D. Bourdon, Christo, New York, 1970, pl. 81 (illustrated).
D.G. Laporte, Christo, New York, 1986, p. 58 (illustrated).
Exhibited
(?)New York, Egan Gallery, Robert Rauschenberg, December 1954-January 1955.
New York, Guggenheim Museum; Houston, The Menil Collection, Contemporary Arts Museum; Houston, The Museum of Fine Arts; Cologne, Museum Ludwig; and Bilbao, Guggenheim Museum, Robert Rauschenberg, September 1997-February 1999, no. 70 (illustrated in color).
Sale room notice
The correct year of birth for the artist is 1935.

Lot Essay

Christo began his artistic career in the late 1950s by wrapping everyday objects. Furniture, luggage, magazines, bottles and cans, for example, were enveloped in cloth or plastic, consequently obscuring the objects' original forms and rendering them functionless. In 1964 in New York, Christo began a series of store fronts, full-size architectural constructions that announced the artist's ever-expanding interest in working on a grand scale. The ambitious dimensions of later projects include the wrapping of the Pont Neuf in Paris (1975-85) and, most recently, the wrapping of the Reichstag in Berlin (1971-95).

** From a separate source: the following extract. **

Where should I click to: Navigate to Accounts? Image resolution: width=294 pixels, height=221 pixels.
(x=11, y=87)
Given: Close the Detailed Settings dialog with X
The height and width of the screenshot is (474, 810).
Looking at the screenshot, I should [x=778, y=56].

Yellow Store Front was "constructed expediently", David Bourdon recounts, "from old moldings, panels and doors which Christo, scavenging at night, salvaged from Lower Manhattan buildings in the process of being razed" (D. Bourdon, op. cit., p. 27). As in his series of vitrines made in 1963, he then lined the windows with paper and/or fabric to hide the "interiors." By leaving the upper portion exposed and installing an electric light, Christo draws the viewer's attention to "the denied function of display" (L. Alloway, op. cit, p. VI).

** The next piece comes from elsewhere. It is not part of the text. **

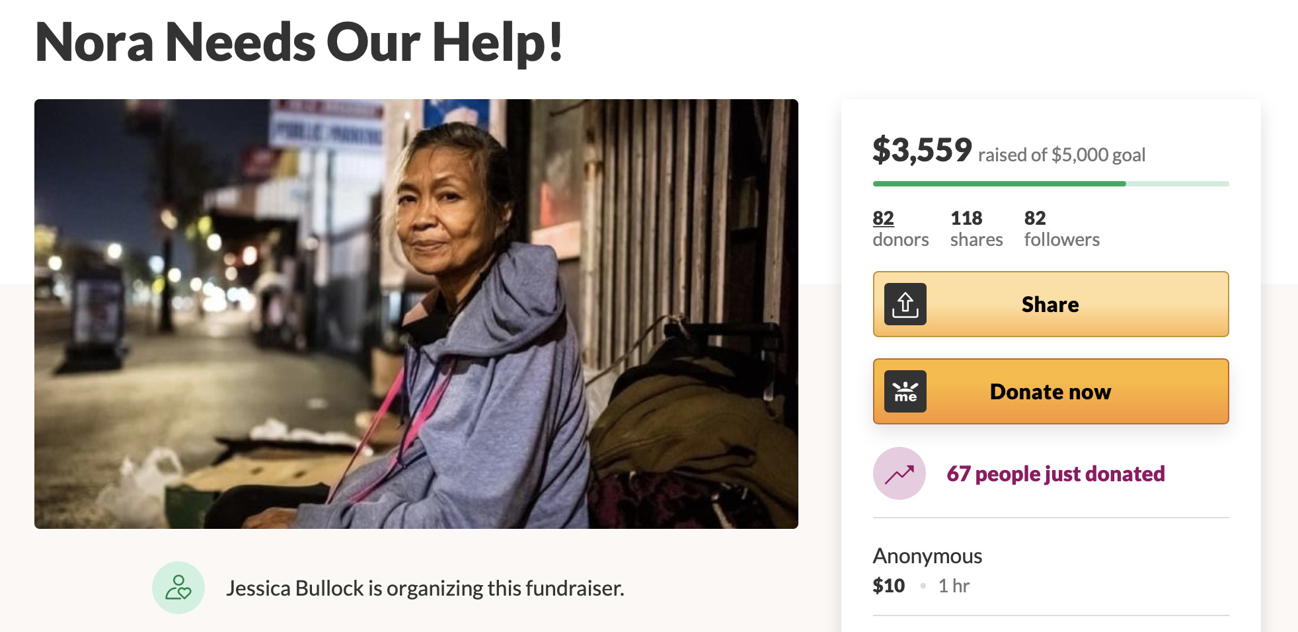Click '67 people just donated' text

As explained by the art historian and critic Lawrence Alloway, "The idea of packaging now appears as the shielding of the internal space from the viewer. Christo constructed a store front, of a vernacular New York design, which confronts the spectator solidly. However, the points at which we expect to enter, either by looking in the window or by opening the door, are inoperative . . . Our perceptual and physical links are arrested as the invitation stays unfulfilled. What Christo has done is to turn physical space into psychological response, as the facade becomes a wall absolutely cancelling the inside" (ibid, p. VII). From this point of view, Christo's store fronts negate traditional associations of doors and windows as thresholds between the world and private life.

In another group of store fronts, Christo employed galvanized metal (instead of salvaged wood panels) to create more modern, streamlined versions. By contrast, earlier ones like Yellow Store Front evoke the memories of a by-gone era, when "Mom-and-Pop" stores still thrived along Main Street. Like Edward Hopper's abandoned street scenes, however, Christo's stark store front may also evoke a bleak mood of abandon and impending desolation. Nonetheless, the sunny-yellow facade and perpetually illuminated light may offer signs of hope.